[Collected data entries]
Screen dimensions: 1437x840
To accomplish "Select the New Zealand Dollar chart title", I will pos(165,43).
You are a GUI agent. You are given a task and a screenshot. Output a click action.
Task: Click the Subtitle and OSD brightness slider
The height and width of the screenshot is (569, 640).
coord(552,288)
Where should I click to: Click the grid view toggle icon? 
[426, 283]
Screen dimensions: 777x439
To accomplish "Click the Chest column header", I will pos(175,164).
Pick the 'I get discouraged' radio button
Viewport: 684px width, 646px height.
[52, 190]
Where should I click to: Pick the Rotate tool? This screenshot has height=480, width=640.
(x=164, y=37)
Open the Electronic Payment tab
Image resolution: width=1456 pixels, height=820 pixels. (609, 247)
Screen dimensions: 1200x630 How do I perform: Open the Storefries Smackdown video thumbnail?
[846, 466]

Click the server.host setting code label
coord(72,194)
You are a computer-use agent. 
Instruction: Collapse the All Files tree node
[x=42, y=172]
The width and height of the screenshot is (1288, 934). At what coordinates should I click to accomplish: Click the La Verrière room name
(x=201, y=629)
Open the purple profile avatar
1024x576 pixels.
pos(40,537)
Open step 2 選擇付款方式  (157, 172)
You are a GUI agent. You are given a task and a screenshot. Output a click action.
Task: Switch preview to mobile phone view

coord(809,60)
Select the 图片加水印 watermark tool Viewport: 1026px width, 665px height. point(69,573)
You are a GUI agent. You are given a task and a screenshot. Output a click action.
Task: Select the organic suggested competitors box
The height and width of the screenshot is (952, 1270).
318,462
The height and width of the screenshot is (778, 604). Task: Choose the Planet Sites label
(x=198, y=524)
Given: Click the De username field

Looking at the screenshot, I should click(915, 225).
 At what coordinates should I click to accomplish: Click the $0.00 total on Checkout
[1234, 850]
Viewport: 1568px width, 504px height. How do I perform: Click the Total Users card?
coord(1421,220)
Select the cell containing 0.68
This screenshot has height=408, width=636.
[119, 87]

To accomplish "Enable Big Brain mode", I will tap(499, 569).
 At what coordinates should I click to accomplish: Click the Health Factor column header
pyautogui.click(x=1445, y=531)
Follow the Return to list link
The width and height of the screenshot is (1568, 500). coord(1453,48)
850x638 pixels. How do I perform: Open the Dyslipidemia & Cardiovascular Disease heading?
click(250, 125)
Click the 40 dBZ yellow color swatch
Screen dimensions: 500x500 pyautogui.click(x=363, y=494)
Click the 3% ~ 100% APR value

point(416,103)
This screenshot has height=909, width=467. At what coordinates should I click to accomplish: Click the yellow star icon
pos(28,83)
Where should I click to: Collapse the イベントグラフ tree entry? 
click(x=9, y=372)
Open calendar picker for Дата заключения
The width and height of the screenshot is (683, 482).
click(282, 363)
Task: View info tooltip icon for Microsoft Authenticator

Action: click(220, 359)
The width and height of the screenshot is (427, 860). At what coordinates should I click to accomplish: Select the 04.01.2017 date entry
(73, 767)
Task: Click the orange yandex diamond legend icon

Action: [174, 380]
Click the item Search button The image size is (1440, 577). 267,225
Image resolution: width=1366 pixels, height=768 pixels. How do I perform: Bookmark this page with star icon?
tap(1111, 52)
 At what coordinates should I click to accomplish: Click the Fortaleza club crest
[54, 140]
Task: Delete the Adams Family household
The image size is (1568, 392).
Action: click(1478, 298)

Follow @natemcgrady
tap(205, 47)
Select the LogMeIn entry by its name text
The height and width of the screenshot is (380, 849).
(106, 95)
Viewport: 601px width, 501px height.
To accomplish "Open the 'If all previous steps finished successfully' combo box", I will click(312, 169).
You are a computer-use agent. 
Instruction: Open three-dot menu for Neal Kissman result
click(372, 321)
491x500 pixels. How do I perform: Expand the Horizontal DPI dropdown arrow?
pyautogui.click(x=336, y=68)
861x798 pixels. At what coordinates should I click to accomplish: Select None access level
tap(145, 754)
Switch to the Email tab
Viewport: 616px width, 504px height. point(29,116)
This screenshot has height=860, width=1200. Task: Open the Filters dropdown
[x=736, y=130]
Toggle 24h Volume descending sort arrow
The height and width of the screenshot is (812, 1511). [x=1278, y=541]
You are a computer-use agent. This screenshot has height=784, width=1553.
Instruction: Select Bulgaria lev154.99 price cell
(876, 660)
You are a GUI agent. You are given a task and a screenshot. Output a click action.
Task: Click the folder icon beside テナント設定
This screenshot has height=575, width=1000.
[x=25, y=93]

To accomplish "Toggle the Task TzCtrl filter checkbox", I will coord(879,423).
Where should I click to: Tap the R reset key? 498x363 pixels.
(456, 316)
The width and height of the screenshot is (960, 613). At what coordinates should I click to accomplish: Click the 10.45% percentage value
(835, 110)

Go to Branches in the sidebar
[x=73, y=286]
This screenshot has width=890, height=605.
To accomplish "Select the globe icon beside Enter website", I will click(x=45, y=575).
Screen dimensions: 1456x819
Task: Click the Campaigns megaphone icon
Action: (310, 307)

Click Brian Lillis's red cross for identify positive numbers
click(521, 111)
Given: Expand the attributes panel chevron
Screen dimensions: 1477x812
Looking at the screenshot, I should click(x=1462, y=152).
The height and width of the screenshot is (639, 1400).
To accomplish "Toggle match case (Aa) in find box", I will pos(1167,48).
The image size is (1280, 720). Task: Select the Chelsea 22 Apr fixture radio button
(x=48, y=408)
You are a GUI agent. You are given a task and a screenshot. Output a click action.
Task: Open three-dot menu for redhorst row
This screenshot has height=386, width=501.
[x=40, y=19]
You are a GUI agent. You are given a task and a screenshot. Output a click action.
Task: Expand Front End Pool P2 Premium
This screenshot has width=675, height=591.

> _Problem requirements_: Send back the complete set of entries, exactly as shown above.

> _Solution to the problem_:
Screen dimensions: 1437x840
To accomplish "Select the New Zealand Dollar chart title", I will pos(165,43).
You are a GUI agent. You are given a task and a screenshot. Output a click action.
Task: Click the Subtitle and OSD brightness slider
The height and width of the screenshot is (569, 640).
coord(552,288)
Where should I click to: Click the grid view toggle icon? 
[426, 283]
Screen dimensions: 777x439
To accomplish "Click the Chest column header", I will pos(175,164).
Pick the 'I get discouraged' radio button
Viewport: 684px width, 646px height.
[52, 190]
Where should I click to: Pick the Rotate tool? This screenshot has height=480, width=640.
(x=164, y=37)
Open the Electronic Payment tab
Image resolution: width=1456 pixels, height=820 pixels. (609, 247)
Screen dimensions: 1200x630 How do I perform: Open the Storefries Smackdown video thumbnail?
[846, 466]

Click the server.host setting code label
coord(72,194)
You are a computer-use agent. 
Instruction: Collapse the All Files tree node
[x=42, y=172]
The width and height of the screenshot is (1288, 934). At what coordinates should I click to accomplish: Click the La Verrière room name
(x=201, y=629)
Open the purple profile avatar
1024x576 pixels.
pos(40,537)
Open step 2 選擇付款方式  (157, 172)
You are a GUI agent. You are given a task and a screenshot. Output a click action.
Task: Switch preview to mobile phone view

coord(809,60)
Select the 图片加水印 watermark tool Viewport: 1026px width, 665px height. point(69,573)
You are a GUI agent. You are given a task and a screenshot. Output a click action.
Task: Select the organic suggested competitors box
The height and width of the screenshot is (952, 1270).
318,462
The height and width of the screenshot is (778, 604). Task: Choose the Planet Sites label
(x=198, y=524)
Given: Click the De username field

Looking at the screenshot, I should click(915, 225).
 At what coordinates should I click to accomplish: Click the $0.00 total on Checkout
[1234, 850]
Viewport: 1568px width, 504px height. How do I perform: Click the Total Users card?
coord(1421,220)
Select the cell containing 0.68
This screenshot has height=408, width=636.
[119, 87]

To accomplish "Enable Big Brain mode", I will tap(499, 569).
 At what coordinates should I click to accomplish: Click the Health Factor column header
pyautogui.click(x=1445, y=531)
Follow the Return to list link
The width and height of the screenshot is (1568, 500). coord(1453,48)
850x638 pixels. How do I perform: Open the Dyslipidemia & Cardiovascular Disease heading?
click(250, 125)
Click the 40 dBZ yellow color swatch
Screen dimensions: 500x500 pyautogui.click(x=363, y=494)
Click the 3% ~ 100% APR value

point(416,103)
This screenshot has height=909, width=467. At what coordinates should I click to accomplish: Click the yellow star icon
pos(28,83)
Where should I click to: Collapse the イベントグラフ tree entry? 
click(x=9, y=372)
Open calendar picker for Дата заключения
The width and height of the screenshot is (683, 482).
click(282, 363)
Task: View info tooltip icon for Microsoft Authenticator

Action: click(220, 359)
The width and height of the screenshot is (427, 860). At what coordinates should I click to accomplish: Select the 04.01.2017 date entry
(73, 767)
Task: Click the orange yandex diamond legend icon

Action: [174, 380]
Click the item Search button The image size is (1440, 577). 267,225
Image resolution: width=1366 pixels, height=768 pixels. How do I perform: Bookmark this page with star icon?
tap(1111, 52)
 At what coordinates should I click to accomplish: Click the Fortaleza club crest
[54, 140]
Task: Delete the Adams Family household
The image size is (1568, 392).
Action: click(1478, 298)

Follow @natemcgrady
tap(205, 47)
Select the LogMeIn entry by its name text
The height and width of the screenshot is (380, 849).
(106, 95)
Viewport: 601px width, 501px height.
To accomplish "Open the 'If all previous steps finished successfully' combo box", I will click(312, 169).
You are a computer-use agent. 
Instruction: Open three-dot menu for Neal Kissman result
click(372, 321)
491x500 pixels. How do I perform: Expand the Horizontal DPI dropdown arrow?
pyautogui.click(x=336, y=68)
861x798 pixels. At what coordinates should I click to accomplish: Select None access level
tap(145, 754)
Switch to the Email tab
Viewport: 616px width, 504px height. point(29,116)
This screenshot has height=860, width=1200. Task: Open the Filters dropdown
[x=736, y=130]
Toggle 24h Volume descending sort arrow
The height and width of the screenshot is (812, 1511). [x=1278, y=541]
You are a computer-use agent. This screenshot has height=784, width=1553.
Instruction: Select Bulgaria lev154.99 price cell
(876, 660)
You are a GUI agent. You are given a task and a screenshot. Output a click action.
Task: Click the folder icon beside テナント設定
This screenshot has height=575, width=1000.
[x=25, y=93]

To accomplish "Toggle the Task TzCtrl filter checkbox", I will coord(879,423).
Where should I click to: Tap the R reset key? 498x363 pixels.
(456, 316)
The width and height of the screenshot is (960, 613). At what coordinates should I click to accomplish: Click the 10.45% percentage value
(835, 110)

Go to Branches in the sidebar
[x=73, y=286]
This screenshot has width=890, height=605.
To accomplish "Select the globe icon beside Enter website", I will click(x=45, y=575).
Screen dimensions: 1456x819
Task: Click the Campaigns megaphone icon
Action: (310, 307)

Click Brian Lillis's red cross for identify positive numbers
click(521, 111)
Given: Expand the attributes panel chevron
Screen dimensions: 1477x812
Looking at the screenshot, I should click(x=1462, y=152).
The height and width of the screenshot is (639, 1400).
To accomplish "Toggle match case (Aa) in find box", I will pos(1167,48).
The image size is (1280, 720). Task: Select the Chelsea 22 Apr fixture radio button
(x=48, y=408)
You are a GUI agent. You are given a task and a screenshot. Output a click action.
Task: Open three-dot menu for redhorst row
This screenshot has height=386, width=501.
[x=40, y=19]
You are a GUI agent. You are given a task and a screenshot. Output a click action.
Task: Expand Front End Pool P2 Premium
This screenshot has width=675, height=591.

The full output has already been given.